Chromosome 7 Deletion and Its Role in Nephrocalcinosis: A Study in an Iraqi Family

Abstract

Background: Nephrocalcinosis refers to medulla calcium phosphate deposition in the kidney. It can occur as a result of some diseases, drugs, or physiological or genetic effects. Genetic effects can involve either genes or chromosomal disorders. Nephrocalcinosis was thought to be not inherited condition. Objective: A family of six members who were suffering from nephrocalcinosis were referred to the Iraqi Center for Cancer and Medical Genetics for chromosomal analysis. Methods: G-banding chromosomal analysis was performed according to the ICCMGR protocol, karyotype analysis was performed via CytoVision (Leica Microsystems Crop), and chromosomal nomenclature was designated according to ISCN 2020. The aim of this study was to report the role of the deletion of region 7p22 associated with nephrocalcinosis. Results: The relatives exhibited breaks at the common fragile site 7p22, some of which were chromatid breaks and others chromosomal deletions.

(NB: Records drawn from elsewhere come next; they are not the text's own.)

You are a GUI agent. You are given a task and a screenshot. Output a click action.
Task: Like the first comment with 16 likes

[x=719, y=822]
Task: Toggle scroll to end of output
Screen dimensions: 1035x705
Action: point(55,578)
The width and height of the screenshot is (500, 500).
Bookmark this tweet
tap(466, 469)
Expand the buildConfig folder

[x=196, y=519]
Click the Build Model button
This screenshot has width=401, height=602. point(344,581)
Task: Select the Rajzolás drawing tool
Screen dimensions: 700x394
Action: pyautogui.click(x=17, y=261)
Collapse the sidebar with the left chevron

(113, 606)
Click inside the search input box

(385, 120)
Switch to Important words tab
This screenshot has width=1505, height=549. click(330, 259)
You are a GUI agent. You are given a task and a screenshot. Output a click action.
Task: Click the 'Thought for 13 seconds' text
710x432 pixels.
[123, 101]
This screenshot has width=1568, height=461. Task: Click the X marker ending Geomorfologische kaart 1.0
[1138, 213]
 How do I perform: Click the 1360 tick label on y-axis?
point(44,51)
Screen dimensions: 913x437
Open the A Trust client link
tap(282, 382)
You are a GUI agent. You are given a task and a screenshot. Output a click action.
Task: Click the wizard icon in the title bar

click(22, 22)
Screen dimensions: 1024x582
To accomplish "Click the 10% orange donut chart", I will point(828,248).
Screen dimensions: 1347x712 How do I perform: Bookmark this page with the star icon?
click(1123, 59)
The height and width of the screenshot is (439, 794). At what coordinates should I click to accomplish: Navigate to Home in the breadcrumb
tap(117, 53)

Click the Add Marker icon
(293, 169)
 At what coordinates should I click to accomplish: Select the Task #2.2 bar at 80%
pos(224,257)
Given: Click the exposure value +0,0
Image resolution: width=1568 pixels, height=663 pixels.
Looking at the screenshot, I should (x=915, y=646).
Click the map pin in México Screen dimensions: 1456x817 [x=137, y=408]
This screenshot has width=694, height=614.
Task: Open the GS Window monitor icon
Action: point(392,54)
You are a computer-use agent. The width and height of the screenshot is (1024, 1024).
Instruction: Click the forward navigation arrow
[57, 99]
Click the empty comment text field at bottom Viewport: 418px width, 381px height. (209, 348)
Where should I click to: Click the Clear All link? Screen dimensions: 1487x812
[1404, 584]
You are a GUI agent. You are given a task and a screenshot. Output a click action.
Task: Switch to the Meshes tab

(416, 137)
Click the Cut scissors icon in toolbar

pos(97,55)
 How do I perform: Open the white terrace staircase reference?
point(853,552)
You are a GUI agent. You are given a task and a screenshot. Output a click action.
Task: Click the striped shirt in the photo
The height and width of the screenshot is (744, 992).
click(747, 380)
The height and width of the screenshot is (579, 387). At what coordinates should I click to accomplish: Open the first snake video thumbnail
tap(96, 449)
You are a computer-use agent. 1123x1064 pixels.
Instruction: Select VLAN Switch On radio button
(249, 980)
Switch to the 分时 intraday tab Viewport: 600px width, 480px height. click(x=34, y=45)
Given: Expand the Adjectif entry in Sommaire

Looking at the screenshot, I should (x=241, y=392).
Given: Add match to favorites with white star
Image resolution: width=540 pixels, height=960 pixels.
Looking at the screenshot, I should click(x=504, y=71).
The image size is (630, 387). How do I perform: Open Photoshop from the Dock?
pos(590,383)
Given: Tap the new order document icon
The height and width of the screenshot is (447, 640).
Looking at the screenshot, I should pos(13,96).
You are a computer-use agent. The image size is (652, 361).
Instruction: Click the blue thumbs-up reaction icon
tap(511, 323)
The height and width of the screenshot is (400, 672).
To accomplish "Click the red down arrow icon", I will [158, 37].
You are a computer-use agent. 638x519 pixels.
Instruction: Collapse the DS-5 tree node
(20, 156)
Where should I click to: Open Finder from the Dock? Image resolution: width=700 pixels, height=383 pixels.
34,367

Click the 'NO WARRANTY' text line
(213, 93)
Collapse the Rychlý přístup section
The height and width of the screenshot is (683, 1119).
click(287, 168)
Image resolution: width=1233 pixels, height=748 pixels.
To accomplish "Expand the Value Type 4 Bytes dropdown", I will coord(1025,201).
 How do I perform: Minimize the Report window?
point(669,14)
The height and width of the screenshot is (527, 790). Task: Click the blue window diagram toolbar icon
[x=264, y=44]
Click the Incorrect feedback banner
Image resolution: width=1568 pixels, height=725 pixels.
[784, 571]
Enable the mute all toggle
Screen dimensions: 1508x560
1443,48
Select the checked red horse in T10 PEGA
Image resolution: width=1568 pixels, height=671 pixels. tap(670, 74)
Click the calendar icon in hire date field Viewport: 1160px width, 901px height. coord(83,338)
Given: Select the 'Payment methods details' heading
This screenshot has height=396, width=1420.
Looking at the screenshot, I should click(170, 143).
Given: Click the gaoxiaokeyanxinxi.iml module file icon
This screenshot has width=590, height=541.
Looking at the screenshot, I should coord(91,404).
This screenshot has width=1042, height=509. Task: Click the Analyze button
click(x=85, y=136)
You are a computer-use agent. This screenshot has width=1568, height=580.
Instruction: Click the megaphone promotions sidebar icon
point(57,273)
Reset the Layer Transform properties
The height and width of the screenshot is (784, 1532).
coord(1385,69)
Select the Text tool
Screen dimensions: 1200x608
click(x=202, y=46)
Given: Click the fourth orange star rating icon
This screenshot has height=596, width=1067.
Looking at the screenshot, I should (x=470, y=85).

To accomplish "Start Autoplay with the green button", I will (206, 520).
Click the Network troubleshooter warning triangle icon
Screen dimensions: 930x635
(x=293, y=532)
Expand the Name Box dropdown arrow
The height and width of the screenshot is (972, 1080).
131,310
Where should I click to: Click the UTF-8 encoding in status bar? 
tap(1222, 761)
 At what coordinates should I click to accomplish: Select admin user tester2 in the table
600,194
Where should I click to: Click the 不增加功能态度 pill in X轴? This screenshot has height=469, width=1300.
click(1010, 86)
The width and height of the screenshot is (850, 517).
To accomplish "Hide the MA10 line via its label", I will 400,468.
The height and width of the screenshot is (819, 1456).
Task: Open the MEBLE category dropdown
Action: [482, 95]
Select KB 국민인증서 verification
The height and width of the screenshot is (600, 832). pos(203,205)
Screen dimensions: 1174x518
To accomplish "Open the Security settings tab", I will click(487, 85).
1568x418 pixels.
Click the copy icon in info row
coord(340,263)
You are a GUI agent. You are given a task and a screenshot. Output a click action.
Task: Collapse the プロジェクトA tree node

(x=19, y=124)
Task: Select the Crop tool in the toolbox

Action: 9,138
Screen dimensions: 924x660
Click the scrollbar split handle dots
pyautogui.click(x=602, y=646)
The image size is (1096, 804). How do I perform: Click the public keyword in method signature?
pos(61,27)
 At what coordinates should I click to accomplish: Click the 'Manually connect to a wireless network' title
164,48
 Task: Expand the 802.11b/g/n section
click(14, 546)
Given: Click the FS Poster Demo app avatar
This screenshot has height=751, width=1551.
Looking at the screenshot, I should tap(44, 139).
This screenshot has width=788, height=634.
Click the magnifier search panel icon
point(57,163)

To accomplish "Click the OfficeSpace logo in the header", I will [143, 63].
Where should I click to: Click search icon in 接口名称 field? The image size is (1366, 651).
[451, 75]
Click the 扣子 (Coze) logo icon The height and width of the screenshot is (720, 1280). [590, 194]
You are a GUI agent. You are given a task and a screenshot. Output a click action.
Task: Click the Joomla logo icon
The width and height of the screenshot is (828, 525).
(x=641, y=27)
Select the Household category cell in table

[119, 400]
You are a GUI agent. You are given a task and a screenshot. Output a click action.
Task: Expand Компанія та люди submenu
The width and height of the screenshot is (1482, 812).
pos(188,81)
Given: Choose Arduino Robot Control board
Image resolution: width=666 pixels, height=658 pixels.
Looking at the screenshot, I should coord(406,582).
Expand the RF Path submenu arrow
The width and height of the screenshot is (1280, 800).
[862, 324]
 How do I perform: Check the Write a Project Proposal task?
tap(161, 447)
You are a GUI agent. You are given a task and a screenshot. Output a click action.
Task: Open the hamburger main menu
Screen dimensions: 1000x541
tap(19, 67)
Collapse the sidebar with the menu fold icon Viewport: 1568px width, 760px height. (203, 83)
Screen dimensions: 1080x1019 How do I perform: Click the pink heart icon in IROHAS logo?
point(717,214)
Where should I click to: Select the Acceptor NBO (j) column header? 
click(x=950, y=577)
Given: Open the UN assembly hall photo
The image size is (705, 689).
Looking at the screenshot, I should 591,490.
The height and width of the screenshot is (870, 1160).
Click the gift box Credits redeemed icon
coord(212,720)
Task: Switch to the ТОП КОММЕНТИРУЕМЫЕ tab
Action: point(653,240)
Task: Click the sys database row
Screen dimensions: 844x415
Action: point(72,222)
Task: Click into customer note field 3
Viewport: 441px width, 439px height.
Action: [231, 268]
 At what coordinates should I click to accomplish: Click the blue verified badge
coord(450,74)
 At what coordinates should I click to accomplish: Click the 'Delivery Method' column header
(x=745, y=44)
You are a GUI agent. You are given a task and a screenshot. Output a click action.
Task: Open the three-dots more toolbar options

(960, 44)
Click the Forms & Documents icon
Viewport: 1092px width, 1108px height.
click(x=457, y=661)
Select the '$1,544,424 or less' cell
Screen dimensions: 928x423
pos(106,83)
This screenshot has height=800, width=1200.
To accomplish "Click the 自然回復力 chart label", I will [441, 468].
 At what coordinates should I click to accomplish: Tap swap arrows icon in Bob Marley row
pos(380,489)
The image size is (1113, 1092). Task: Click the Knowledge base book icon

Few cells within adult samples presented chromosomal abnormalities extending to the 7p21 band. To our knowledge, the correlation between fragile site 7p22 and nephrocalcinosis has not been previously reported, as we have shown in our present study. Only two previous studies mentioned the role of the association between aldosterone and 7p22, and the other study mentioned the association between aldosterone and nephrocalcinosis; thus, our current study clarifies a new relationship between 7p22 and nephrocalcinosis, especially when we know that the region holds some genes involved in renal genesis and kidney function. Our conclusion is that the region 7p22-ter holds effective genes involved in kidney function, and its deletion may lead to the appearance of nephrocalcinosis, and the fragile site 7p22 may play a role in nephrocalcinosis.